A review of The Edge of Words: God and the Habits of Language by Rowan Williams. (Bloomsbury, 2014)
The Edge of Words: God and the Habits of Language, Rowan Williams, Bloomsbury.
Natural theology involves looking at the world and coming to conclusions about God based on what we see, as in William Paley’s famous and often caricatured analogy of finding a watch on the ground and concluding that it must have been designed by someone. In his new book The Edge of Words, Rowan Williams takes a feature of our world – language – and concludes that it infers profound things about the God we believe in. Williams argues that our universe is to all intents and purposes as our language constructs it (think about how babies gradually make sense of their world by naming things) and that beyond that word-constructed universe we begin to see glimpses of God. This is not an argument for proof of God’s existence, but rather an encouragement to think wider about this entity we call God.
Williams can write clearly when he wants to. Some of his more popular works explaining Christian faith are fine examples of fresh but simple exposition. Some of his other, let’s say, more intellectual works are famously torturous, not the least because he is so careful to qualify his statements. This latest book falls into the latter category, but this is no reason to dismiss it, or his other works. He is a subtle, deep and surprising thinker, and the attentive reader will be rewarded, even if at times the experience is like a typical spring day – alternating moments of cloudiness and illumination.
The writing itself perhaps proves his Wittgensteinian point that we can discover something about God by pushing language to the cliff edge and then peering over. He advises that we should “think to the point where there seems nothing further to be said and see what happens”. In this statement alone we can begin to see how his argument might have some affinity with meditative spiritual practices, and how in thinking about language we might conclude that it is far less self-contained than it appears.
For language is a strange thing. Williams points out that we think in metaphors more than we assume, and we assume that our vision of the world is just ‘what is’ rather than a construction. (To take two examples, in other languages the colour spectrum can be divided quite differently than in English, and we regularly don’t see things that are there if we don’t expect to see them.)
Additionally, language represents the universe but is itself a part of the universe it represents. Like consciousness, this is something of a puzzle.

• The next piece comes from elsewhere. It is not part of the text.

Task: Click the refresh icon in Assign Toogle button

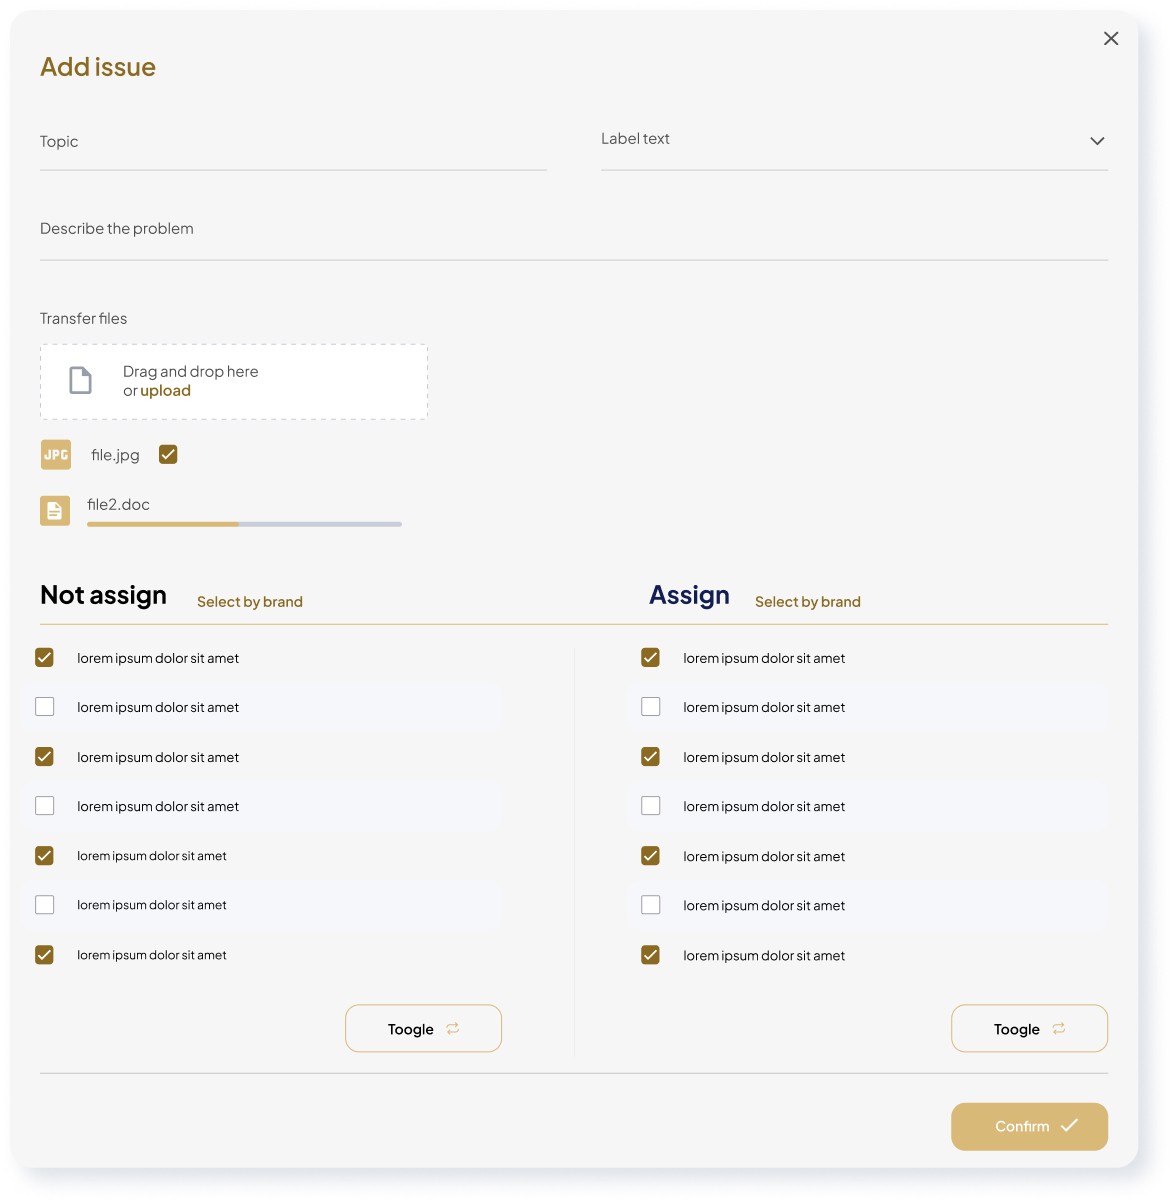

For Williams, this has ramifications for how we think about God being ‘outside’ the universe. If God is ‘outside’ the universe (‘outside’ itself being a metaphorical term in this case), it is rather difficult to use language – a feature of the universe – to represent something that doesn’t abide by the conventions of the universe. Our thinking about God then becomes like chimpanzees thinking about astrophysics – beyond our capacities. Williams’ point is not that we should give up trying, but rather that this fact should make us pause for sober reflection.

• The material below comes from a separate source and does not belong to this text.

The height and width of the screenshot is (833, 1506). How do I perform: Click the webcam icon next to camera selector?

This unsettling of assumptions has an important effect: rather than thinking of our relationship with God as an unchanging thing in a restless world, Williams suggests that our relationship to God will be like our relationship to language – constantly re-evaluated. God becomes less like a rock, and more like a river. For Williams, God is an infinite conversation partner, who continually reorients us as we make sense of the world, in a process of talking, questioning, correcting, and reconsidering.